The Oregon Shakespeare Festival has a plan "on the horizon" to make its sloping brick courtyard more accessible to those with disabilities, said communications manager Amy Richard.

The Oregon Shakespeare Festival has a plan "on the horizon" to make its sloping brick courtyard more accessible to those with disabilities, said communications manager Amy Richard.

The signature courtyard is one of several locations at the festival that is out of compliance with the Americans with Disabilities Act, according to a federal lawsuit brought against OSF and the city of Ashland.

The complaint was filed Monday in U.S. District Court in Medford by Ashland resident Philip Lang, who has long warned OSF and the Ashland City Council about the dangers of the courtyard, which has the potential to be slippery.

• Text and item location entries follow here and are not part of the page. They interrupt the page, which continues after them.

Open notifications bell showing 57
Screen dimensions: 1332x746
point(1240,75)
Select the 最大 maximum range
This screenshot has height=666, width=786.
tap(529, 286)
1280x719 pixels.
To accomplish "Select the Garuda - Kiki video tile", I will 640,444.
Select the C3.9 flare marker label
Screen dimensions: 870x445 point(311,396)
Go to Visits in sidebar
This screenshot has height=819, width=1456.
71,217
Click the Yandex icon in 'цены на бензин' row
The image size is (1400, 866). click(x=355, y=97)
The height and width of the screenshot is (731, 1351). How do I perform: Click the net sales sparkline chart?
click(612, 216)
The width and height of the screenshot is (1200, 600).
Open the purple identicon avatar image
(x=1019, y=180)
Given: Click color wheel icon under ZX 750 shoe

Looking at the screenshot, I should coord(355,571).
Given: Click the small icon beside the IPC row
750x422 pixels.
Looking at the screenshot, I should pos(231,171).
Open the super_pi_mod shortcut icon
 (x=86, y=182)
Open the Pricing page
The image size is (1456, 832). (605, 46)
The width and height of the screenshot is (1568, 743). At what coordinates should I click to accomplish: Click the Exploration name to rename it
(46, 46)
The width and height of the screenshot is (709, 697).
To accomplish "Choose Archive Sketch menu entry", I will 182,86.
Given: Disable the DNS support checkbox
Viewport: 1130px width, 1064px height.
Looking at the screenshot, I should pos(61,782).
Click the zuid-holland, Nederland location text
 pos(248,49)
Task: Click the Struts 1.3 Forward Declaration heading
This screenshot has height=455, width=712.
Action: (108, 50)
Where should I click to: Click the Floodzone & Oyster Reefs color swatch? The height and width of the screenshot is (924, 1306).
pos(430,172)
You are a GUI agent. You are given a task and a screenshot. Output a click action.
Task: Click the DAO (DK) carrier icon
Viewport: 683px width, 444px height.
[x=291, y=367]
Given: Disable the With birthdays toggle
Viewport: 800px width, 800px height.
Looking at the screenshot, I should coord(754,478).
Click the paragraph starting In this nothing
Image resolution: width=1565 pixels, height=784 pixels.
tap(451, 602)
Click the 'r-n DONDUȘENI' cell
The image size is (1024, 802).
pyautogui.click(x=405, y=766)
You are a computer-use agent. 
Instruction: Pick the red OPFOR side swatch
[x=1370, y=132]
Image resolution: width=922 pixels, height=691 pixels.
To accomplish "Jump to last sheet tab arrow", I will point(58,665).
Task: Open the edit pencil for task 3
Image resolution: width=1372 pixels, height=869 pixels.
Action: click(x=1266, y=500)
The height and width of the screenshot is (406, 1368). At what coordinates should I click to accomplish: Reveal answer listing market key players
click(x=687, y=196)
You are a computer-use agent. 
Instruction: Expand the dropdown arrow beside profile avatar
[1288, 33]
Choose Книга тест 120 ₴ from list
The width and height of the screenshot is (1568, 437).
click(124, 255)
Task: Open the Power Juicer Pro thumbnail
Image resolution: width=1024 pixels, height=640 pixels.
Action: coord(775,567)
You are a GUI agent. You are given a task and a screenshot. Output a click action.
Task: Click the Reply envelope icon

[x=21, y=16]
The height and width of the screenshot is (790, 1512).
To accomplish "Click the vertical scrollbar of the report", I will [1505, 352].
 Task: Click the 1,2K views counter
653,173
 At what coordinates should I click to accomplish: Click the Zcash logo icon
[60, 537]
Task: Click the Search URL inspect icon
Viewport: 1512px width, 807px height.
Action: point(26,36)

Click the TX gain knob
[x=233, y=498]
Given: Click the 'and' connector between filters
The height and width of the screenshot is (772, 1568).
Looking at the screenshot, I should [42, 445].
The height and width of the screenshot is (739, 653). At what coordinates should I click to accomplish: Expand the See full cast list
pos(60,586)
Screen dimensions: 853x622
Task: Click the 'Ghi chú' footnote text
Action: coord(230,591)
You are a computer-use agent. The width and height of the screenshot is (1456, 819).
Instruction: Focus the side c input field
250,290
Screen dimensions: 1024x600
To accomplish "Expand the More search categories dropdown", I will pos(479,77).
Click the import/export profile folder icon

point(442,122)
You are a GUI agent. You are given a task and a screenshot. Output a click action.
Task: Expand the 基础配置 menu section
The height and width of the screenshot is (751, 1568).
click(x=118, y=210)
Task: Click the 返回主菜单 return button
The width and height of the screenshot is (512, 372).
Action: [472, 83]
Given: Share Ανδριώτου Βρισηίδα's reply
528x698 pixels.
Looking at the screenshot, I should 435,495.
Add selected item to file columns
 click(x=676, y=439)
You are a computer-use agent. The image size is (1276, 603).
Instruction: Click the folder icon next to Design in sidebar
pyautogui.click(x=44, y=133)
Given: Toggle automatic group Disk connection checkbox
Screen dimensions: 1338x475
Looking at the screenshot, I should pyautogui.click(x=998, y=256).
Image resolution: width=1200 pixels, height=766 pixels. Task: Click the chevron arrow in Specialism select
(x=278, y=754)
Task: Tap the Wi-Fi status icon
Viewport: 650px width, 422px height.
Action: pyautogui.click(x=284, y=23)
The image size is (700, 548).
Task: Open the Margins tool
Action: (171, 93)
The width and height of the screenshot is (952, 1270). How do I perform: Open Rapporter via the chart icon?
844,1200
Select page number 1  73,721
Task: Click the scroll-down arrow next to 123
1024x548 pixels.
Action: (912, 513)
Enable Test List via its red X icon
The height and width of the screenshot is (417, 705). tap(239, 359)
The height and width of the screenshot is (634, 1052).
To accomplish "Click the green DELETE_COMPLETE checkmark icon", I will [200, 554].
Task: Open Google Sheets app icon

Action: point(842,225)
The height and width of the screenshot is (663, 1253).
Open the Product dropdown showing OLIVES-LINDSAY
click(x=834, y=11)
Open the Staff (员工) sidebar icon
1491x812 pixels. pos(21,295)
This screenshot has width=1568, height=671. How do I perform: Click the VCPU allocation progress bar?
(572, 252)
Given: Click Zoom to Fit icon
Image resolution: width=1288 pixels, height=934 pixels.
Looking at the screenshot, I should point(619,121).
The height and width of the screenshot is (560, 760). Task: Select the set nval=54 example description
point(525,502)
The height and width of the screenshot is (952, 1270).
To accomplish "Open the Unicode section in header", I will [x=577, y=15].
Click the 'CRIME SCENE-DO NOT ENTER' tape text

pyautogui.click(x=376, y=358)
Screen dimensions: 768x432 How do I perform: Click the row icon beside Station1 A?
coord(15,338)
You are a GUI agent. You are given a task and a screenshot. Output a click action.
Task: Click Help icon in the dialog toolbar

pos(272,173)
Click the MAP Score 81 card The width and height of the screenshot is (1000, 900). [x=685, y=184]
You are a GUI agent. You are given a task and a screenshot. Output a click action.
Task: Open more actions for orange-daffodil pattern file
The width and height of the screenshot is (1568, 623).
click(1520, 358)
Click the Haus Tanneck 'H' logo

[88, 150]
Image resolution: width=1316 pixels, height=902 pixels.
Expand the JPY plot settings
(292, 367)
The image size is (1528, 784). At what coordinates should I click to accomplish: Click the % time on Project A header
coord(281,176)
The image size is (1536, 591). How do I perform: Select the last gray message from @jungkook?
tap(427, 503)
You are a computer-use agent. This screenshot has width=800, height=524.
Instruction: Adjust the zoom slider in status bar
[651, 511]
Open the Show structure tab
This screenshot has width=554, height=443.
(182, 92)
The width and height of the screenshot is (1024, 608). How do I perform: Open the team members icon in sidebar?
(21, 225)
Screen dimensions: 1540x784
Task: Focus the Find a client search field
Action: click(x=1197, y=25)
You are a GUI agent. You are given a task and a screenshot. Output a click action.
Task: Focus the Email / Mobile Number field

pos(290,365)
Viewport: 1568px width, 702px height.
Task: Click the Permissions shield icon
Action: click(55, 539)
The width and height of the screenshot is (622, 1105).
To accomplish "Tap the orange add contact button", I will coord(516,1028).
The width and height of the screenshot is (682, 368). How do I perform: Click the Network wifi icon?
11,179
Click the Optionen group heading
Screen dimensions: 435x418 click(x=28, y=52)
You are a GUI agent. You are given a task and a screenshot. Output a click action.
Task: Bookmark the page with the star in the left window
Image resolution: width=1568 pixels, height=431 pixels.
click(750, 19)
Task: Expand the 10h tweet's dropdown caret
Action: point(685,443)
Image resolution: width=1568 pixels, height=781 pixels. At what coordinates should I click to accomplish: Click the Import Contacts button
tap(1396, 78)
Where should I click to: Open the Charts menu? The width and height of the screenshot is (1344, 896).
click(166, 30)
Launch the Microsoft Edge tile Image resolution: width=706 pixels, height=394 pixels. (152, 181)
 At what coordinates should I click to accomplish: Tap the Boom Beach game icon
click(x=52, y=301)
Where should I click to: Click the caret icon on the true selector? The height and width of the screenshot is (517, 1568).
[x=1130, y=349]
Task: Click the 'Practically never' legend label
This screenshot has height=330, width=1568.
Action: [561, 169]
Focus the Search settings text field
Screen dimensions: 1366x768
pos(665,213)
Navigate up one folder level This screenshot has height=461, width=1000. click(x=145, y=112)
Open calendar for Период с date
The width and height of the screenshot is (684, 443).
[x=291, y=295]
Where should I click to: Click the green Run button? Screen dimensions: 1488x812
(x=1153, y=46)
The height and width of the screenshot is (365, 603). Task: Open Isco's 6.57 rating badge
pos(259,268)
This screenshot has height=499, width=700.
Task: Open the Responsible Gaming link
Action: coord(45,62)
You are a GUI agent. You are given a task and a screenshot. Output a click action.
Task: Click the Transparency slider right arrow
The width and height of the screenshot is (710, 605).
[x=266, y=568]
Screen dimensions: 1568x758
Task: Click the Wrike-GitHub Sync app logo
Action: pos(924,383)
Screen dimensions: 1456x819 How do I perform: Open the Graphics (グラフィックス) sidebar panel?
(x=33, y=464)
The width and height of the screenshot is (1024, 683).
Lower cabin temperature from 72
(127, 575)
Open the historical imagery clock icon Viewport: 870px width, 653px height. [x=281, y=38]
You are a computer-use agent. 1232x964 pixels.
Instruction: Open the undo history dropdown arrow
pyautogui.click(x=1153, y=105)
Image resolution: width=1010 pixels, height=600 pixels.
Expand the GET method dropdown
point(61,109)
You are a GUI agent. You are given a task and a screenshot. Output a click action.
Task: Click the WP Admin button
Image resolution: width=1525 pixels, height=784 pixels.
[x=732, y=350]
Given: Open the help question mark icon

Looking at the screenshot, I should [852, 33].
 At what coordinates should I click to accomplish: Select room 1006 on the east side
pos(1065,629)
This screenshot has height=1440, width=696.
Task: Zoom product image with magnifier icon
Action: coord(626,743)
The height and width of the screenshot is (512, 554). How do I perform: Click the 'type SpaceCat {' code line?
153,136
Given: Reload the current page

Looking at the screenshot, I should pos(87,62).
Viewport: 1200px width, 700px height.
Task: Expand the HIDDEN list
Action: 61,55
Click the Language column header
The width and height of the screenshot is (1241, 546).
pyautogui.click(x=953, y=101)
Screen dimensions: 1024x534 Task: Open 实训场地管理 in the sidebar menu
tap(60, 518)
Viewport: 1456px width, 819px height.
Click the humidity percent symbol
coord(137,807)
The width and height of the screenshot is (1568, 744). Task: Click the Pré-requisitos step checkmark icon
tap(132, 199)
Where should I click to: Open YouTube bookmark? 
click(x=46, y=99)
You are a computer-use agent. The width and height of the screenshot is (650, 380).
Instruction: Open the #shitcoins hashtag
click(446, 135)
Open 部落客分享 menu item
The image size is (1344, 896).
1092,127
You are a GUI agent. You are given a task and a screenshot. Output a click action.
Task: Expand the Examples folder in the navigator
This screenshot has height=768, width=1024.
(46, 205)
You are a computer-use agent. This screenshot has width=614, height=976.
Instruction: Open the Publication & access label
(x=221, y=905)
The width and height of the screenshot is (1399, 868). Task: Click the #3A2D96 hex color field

"We are keenly aware of the challenges patrons and company members face because of our steep hillside location," Richard said in an email. "Although we do not see this as a legal issue, we do believe we have a moral obligation."

According to OSF's 2009-2013 long-range plan, the courtyard was scheduled to be redesigned this year. OSF has no specific new timeline, Richard said.

"It really has been a huge issue, and challenge," she said. "We hired architects to develop a plan four years ago. "… The problem was money and resources and priorities."

OSF estimated the cost of the courtyard redesign at $800,000 in its long-range plan.

Richard said a new, 64,500-square-foot production building planned in Talent will come before the courtyard redesign. The building will cost about $6 million and is slated for completion in August 2013.

OSF declined to release the renderings of its 2008 courtyard design because "they will undoubtedly undergo significant changes," Richard said in the email, citing Bill Rauch's hiring as artistic director in 2007, the move of the box office across the street and changes in Green Show programming.

"We would certainly want to look at whether the current designs accommodate the increased usage and mobility needs," she said.

The festival hired Ashland-based Covey Pardee Landscape Architects in 2008 to develop a new design, and renderings of what the firm came up with can be found at

The festival planned to start replacing its courtyard in 2007, but decided staff and leadership changes at that time combined with a torn-up courtyard would create too much chaos, OSF officials said then.

The start time was pushed back to fall 2008, but the project never started because of budget problems.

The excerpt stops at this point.